Die Analogie: Stellen Sie sich eine Band vor. Nicht jeder Gitarrist kann mit jedem Schlagzeuger spielen, weil sie nicht den gleichen Stil mögen. Die Forscher berechnen den Wert eines Musikers nur basierend auf den Songs, die er tatsächlich mit den anderen gespielt hat, nicht auf Songs, die theoretisch möglich wären, aber nie gespielt wurden.
3. Die Ergebnisse: Wer ist der echte Held?
Die Forscher haben diese Methode auf die italienische Serie A (2022/23) angewendet, speziell auf die Teams AC Mailand und SSC Neapel.
Was haben sie herausgefunden?
- Überraschungen: Es gibt Spieler, die viele Tore schießen, aber wenig zum Team beitragen (sie sind wie Solisten, die nur auf sich selbst achten). Und es gibt Spieler, die kaum Tore schießen, aber das Rückgrat des Teams sind (sie bauen die Brücke, über die das Tor möglich wird).
- Beispiel Neapel: Victor Osimhen (der Top-Torschütze) steht ganz oben. Aber auch Spieler wie Kvaratskhelia oder Anguissa haben gezeigt, dass sie extrem wichtig für den Aufbau waren, auch wenn sie nicht immer selbst getroffen haben.
- Beispiel Mailand: Olivier Giroud und Rafael Leão waren die wichtigsten Akteure. Interessanterweise haben auch einige Verteidiger (wie Tomori) einen hohen Wert, weil sie den Ball gewannen und den Angriff erst ermöglicht haben.
Warum ist das wichtig?
Stellen Sie sich vor, Sie sind ein Trainer oder ein Scout, der einen neuen Spieler kaufen will.

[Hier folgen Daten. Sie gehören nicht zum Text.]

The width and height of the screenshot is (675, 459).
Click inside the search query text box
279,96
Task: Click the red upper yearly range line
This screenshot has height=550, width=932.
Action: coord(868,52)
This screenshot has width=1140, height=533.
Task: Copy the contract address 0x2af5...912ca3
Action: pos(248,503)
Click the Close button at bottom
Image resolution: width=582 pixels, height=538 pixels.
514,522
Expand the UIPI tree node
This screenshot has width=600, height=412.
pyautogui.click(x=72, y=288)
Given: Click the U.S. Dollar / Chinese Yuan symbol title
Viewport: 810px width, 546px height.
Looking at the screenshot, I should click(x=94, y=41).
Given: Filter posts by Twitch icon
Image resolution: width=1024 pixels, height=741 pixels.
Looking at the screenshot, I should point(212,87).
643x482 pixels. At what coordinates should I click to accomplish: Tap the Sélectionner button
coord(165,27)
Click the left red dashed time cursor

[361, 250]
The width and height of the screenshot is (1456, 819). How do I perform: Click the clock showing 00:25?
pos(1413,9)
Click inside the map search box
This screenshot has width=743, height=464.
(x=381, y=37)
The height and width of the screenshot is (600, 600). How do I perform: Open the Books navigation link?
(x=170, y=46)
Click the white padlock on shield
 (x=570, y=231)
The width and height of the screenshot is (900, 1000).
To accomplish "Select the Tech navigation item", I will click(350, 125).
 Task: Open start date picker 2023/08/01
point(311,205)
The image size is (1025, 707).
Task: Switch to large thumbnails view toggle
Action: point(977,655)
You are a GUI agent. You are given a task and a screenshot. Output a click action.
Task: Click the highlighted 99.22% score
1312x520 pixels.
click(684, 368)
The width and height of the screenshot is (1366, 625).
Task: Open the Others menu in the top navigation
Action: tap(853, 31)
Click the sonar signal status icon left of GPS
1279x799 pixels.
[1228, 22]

- Früher: „Schau, dieser Spieler schießt viele Tore! Wir kaufen ihn!" (Aber vielleicht war er nur ein Glückskind oder hat nur in einem perfekten Team gespielt).
- Jetzt: „Schau, dieser Spieler schießt nicht viele Tore, aber er ist der Kleber im Team. Ohne ihn funktioniert das Puzzle nicht."
Die Studie hilft Vereinen, faire Verträge zu zahlen und die richtigen Spieler zu finden. Sie zeigt, dass Fußball ein Teamspiel ist, bei dem derjenige, der den Ball anspielt, genauso wichtig sein kann wie derjenige, der ihn ins Netz knallt.
Zusammenfassend: Die Forscher haben eine neue Brille entwickelt, durch die man sieht, dass im Fußball nicht nur der Schütze zählt, sondern das gesamte Netzwerk an Zusammenarbeit, das zum Tor führt. Und sie haben eine Methode erfunden, um genau zu berechnen, wie viel jeder Einzelne zu diesem Erfolg beigetragen hat.